It is a condition for the completion of the Restructuring that the shares in WW Holding are admitted to listing on the main list of the Oslo Stock Exchange.
Shareholders representing approximately 70% of the voting shares and 68% of the share capital of WWI support the transaction and have agreed to vote their shares in favour of the Restructuring.
IPO of New WW ASA
In parallel with the Restructuring, it is the intention to carry out an initial public offering ("IPO") in New WW ASA and to list the company's shares on the Oslo Stock Exchange. It is intended that the offering will be in an amount of between USD 200 million and USD 400 million (the "Offering"). The subscription price and the number of new shares to be issued in the offering will be set by a traditional "book building" process. A group of Shareholders, partners and certain underwriting banks have agreed to underwrite USD 200 million of the offering. The process has been conducted with Carnegie ASA and Pareto Securities AS as financial advisors. Carnegie ASA and Pareto Securities AS will also act as Joint Global Co-ordinators and Joint Bookrunners in the IPO, while Danske Markets, Fortis Bank Netherlands and Nordea will act as Joint Lead Managers.

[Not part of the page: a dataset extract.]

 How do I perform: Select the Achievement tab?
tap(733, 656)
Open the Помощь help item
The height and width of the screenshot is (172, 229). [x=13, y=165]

Also after completion of the planned IPO, WW Holding will have a controlling interest in New WW ASA.
It is contemplated that the IPO will be completed by the end of June 2010.
New WW ASA will change its name to Wilh. Wilhelmsen ASA upon completion of the Restructuring.
Background for the Restructuring
The reason for the Restructuring is to position the group for future growth. The Restructuring facilitates independent business developments of the shipping segment and the logistics segment on the one hand and the maritime services segment on the other. Size and capital intensity of the segments make it beneficial to operate the shipping and logistics segments with access to financing through a parallel listing. The Restructuring is conducted to facilitate a separate listing of the shipping and logistics activities of WWI.
Implementation of the Restructuring
The Restructuring is proposed to take place through the following steps:
· Incorporation of WW Holding as a wholly owned subsidiary of WWI and incorporation of New WW ASA as a wholly owned subsidiary of WW Holding;
· Transfer of the shares in Wilhelmsen Maritime Services AS as well as certain other assets from WWI to WW Holding, partly against the issue of shares in WW Holding as consideration in a share issue against WWI and partly against consideration in cash;
· Distribution of the shares in WW Holding to the shareholders of WWI as dividend in kind;
· Merger between WWI and New WW ASA with the latter being the acquiring entity and with the consideration shares to be issued by New WW ASA's parent company WW Holding; and
· Listing of the WW Holding shares on Oslo Stock Exchange.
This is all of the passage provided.